The Four-Plex Plan?
There is a proposal coming to the City Council called "Opportunity Housing," which would allow developers to, without public input, build four-plexes in all single-family neighborhoods. While well intentioned, I am urging my colleagues to reject it.
So, what's wrong with the four-plex plan?
Densifying neighborhoods on the periphery of the city without proper transit infrastructure will undoubtedly increase traffic gridlock. People will have to commute by car to virtually everywhere.
Over 60% of San Jose’s greenhouse gas emissions are generated by transportation. The increase in cars on the road will significantly increase air pollution, affect our health, and accelerate climate change.
Poorer, working class single-family home neighborhoods where houses are cheaper will be the first to be developed into four-plexes. This will result in gentrification and displacement.
What is Smart Growth?
In order to address the housing crisis, we do need to build a lot more housing, but in places where it makes sense: near transit, jobs, and infrastructure -- not indiscriminately in the suburbs.
City Hall must focus on our urban village strategy, which designates 68 locations with appropriate infrastructure to support dense housing development. These urban villages are meant to be walkable communities connected to public transportation, retail, and commercial spaces.
The City's General Plan 2040 (the City Council-approved plan to support population growth in the coming decades) is built around these urban villages and plans to add 120,000 new housing units. Nevertheless, of our 68 proposed urban village sites, only 13 have been approved and virtually none have begun development.
What can we do to get back on track, and accelerate our urban village development?
Pre-approve urban village master plans
Approval should take weeks, not years.
Once the community has weighed in and City Council has approved an urban village plan, individual project permits should be approved in weeks, not years. Instead of making individual projects jump through numerous hoops that can take years and cost millions — we should “pre-approve” project locations, design guidelines, traffic and environmental mitigations, and other project elements within all 68 designated urban villages.
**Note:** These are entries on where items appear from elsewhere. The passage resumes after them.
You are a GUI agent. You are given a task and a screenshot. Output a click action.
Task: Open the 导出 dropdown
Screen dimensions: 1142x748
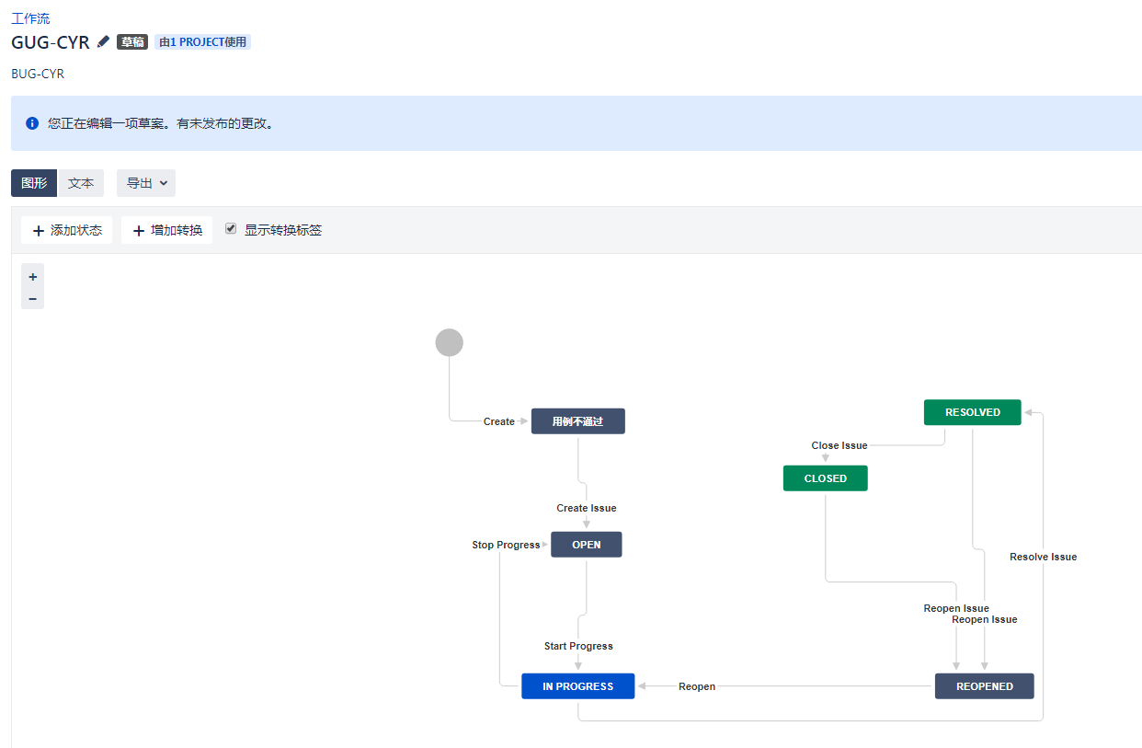click(146, 183)
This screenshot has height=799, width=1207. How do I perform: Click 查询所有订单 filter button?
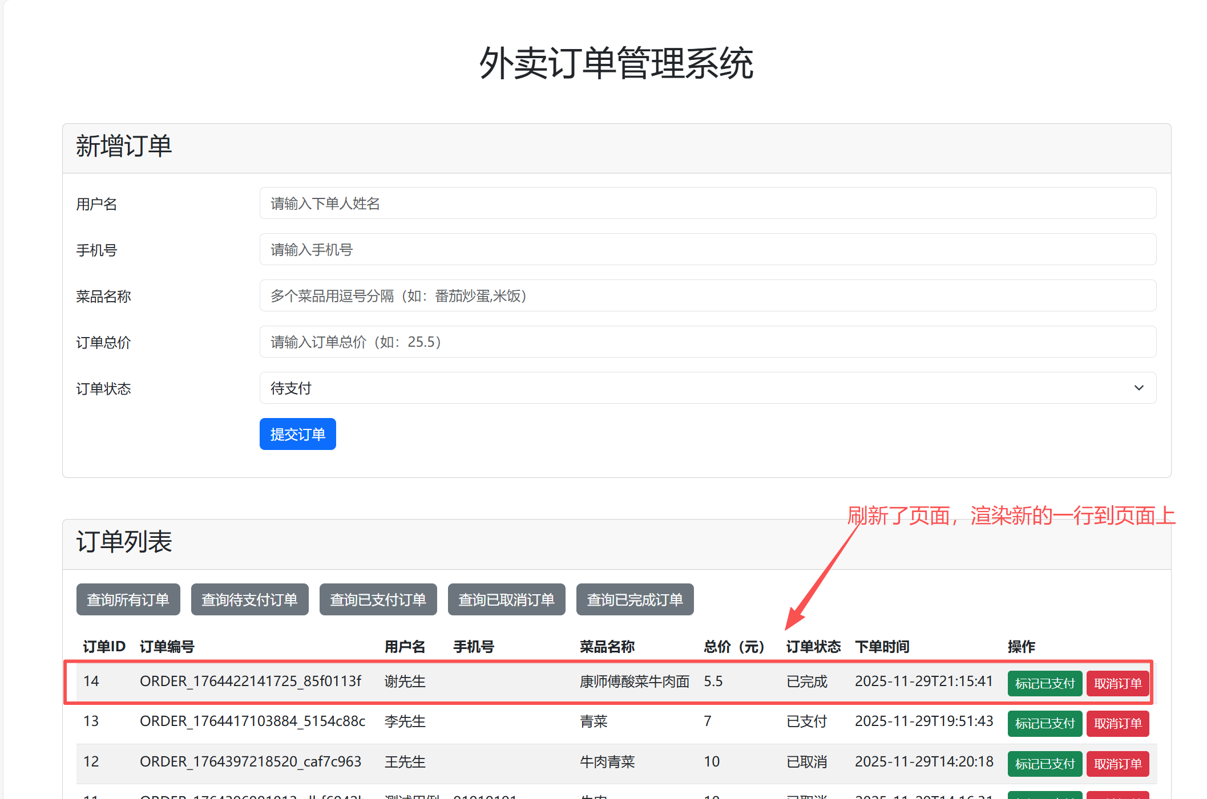click(x=128, y=599)
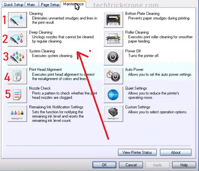Select the Page Setup tab

click(50, 5)
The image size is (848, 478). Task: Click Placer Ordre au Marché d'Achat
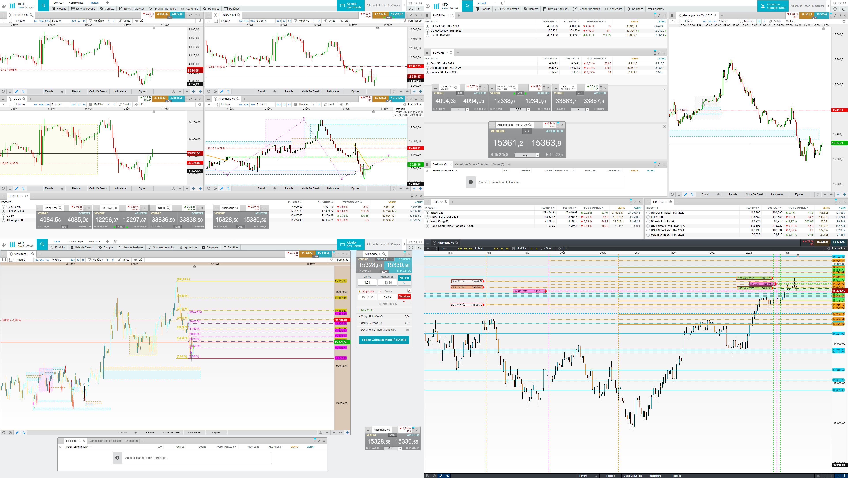[384, 340]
Establish a money-back guarantee on permits and inspections
If City Hall takes too long to process a permit or schedule an inspection, the fees should be on us.
Our Planning Department should set and publish their customer service goals, such as response times for permits applications and inspections. When they are late, as is far too often the case these days, the fees should be discounted or even waived entirely for the applicant. San Joseans work hard to earn their paycheck; their government should do the same.
Train more construction workers
Invest in people to address the housing crisis.
Local government can help — now — by offering training at our community colleges so workers can spend a year learning the skills they need to enter the construction trades. The return on investment of such a program will be profound — it will lower the cost of housing, put people to work, and make our city more equitable by employing marginalized groups historically excluded from the trades.
Invest in innovative, low-cost construction methods
Incentivize modular units and 3-D printing to build the housing of the future.
Researchers estimate that modular or factory-made units, produced off-site, can save up to 20% on the cost of building a standard multifamily development while shortening construction timelines by up to 50%. The City should leverage its considerable annual investment in publicly subsidized, affordable housing to facilitate the transition to more innovative construction methods.